Pierre Brossolette aurait pu entrer au Panthéon en même temps que Jean Moulin. Mais le temps d'une commémoration est toujours celui de la politique du moment et non celle du sujet commémoré... Le journaliste paya ainsi ses origines politiques, lui qui avait pourtant décidé des les mettre de côté par patriotisme gaullien.
Moulin, Brossolette : ces deux-là ne s'aimaient guère. peut-être parce que leurs statures étaient comparables. Des quatre biographies que j'ai lues pour préparer la spéciale "panthéonisations" du 27 mai dernier, voici celle que j'ai retenue pour ce blog :
Il s’appelait Pierre Brossolette, par Gilberte Brossolette, éd. Albin Michel, 1976 ; l’Archipel, 2015
Il s’agit de la réédition du témoignage de Gilberte Brossolette, l’épouse de Pierre, rédigé en 1976.
Ce livre est bien-sûr marqué par l’admiration et l’amour ; il veut apporter le point de vue de l’intime en complément des biographies historiques. Mais l’auteure connaissait trop bien la chose publique et la politique –elle fut vice présidente du Sénat de 1946 à 1954- pour ne pas faire ressortir LA particularité de Pierre Brossolette : son caractère visionnaire.
Comme beaucoup de résistants, son moteur fut le refus de la défaite et du totalitarisme au nom de la liberté. Mais Pierre Brossolette avait, en plus, une capacité d’analyse et une liberté intellectuelle forgées par son parcours de journaliste : compréhension de l’obsolescence du régime parlementaire de la IIIème République ; affirmation du danger de Münich (ils n’étaient pas nombreux parmi les socialistes) ; conviction précoce, contre sa famille politique, de la nécessité d’un exécutif fort après guerre ; conscience de la nécessité du partage de l’information (sans lui, De Gaulle aurait-il connu en détail l’émergence des réseaux intérieurs ?).

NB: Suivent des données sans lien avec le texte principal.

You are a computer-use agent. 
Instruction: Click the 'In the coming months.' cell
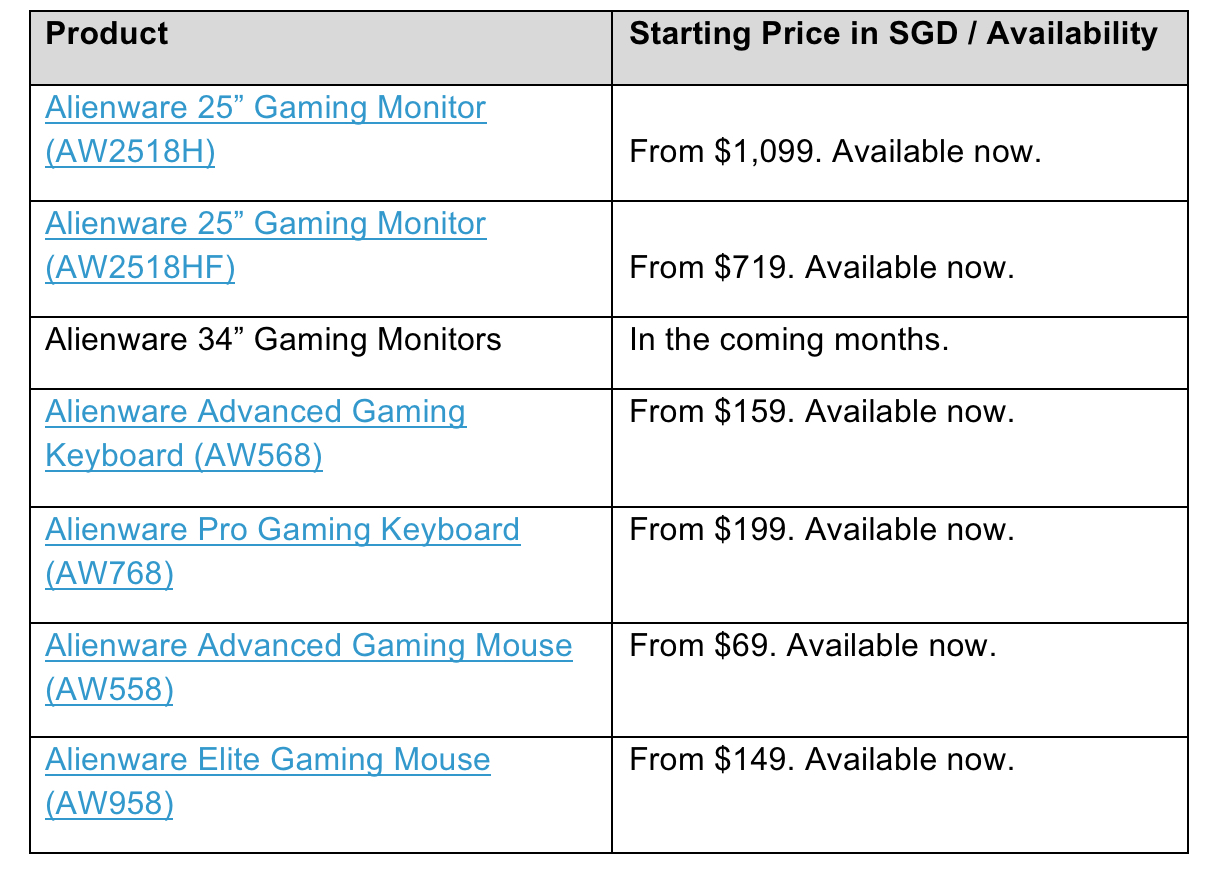(x=900, y=353)
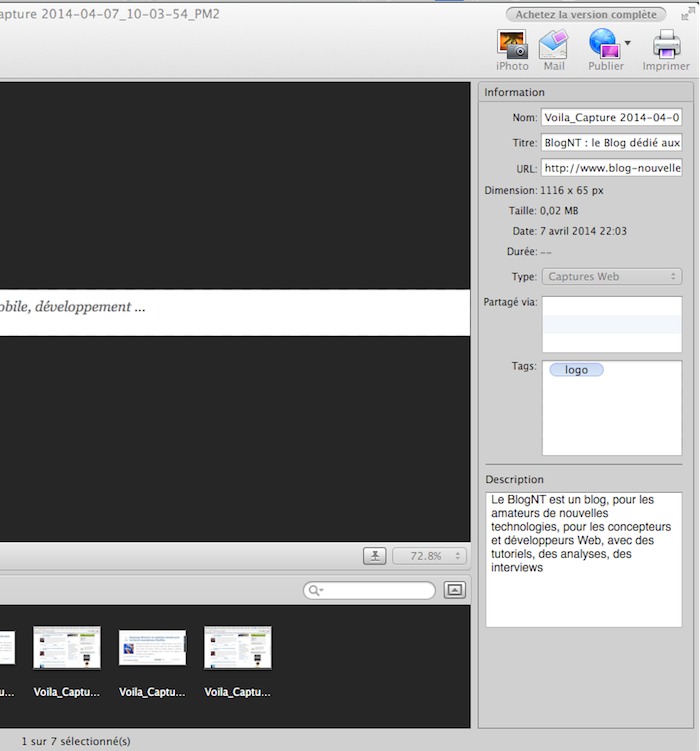Screen dimensions: 700x751
Task: Click the magnifier icon in search field
Action: 315,591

La clairvoyance et le courage.
Je recommande tout particulièrement l’annexe VII de ce livre. Une lettre d’engueulade à peine polie à De Gaulle, à qui il reproche sa tendance à « nier la critique ». Le Général n’a pas du en recevoir beaucoup, des comme ça… Ainsi, Pierre Brossolette n’avait peur de rien.
Ce témoignage n’est pas qu’une leçon de courage, mais aussi un cours d’indépendance d’esprit et de journalisme.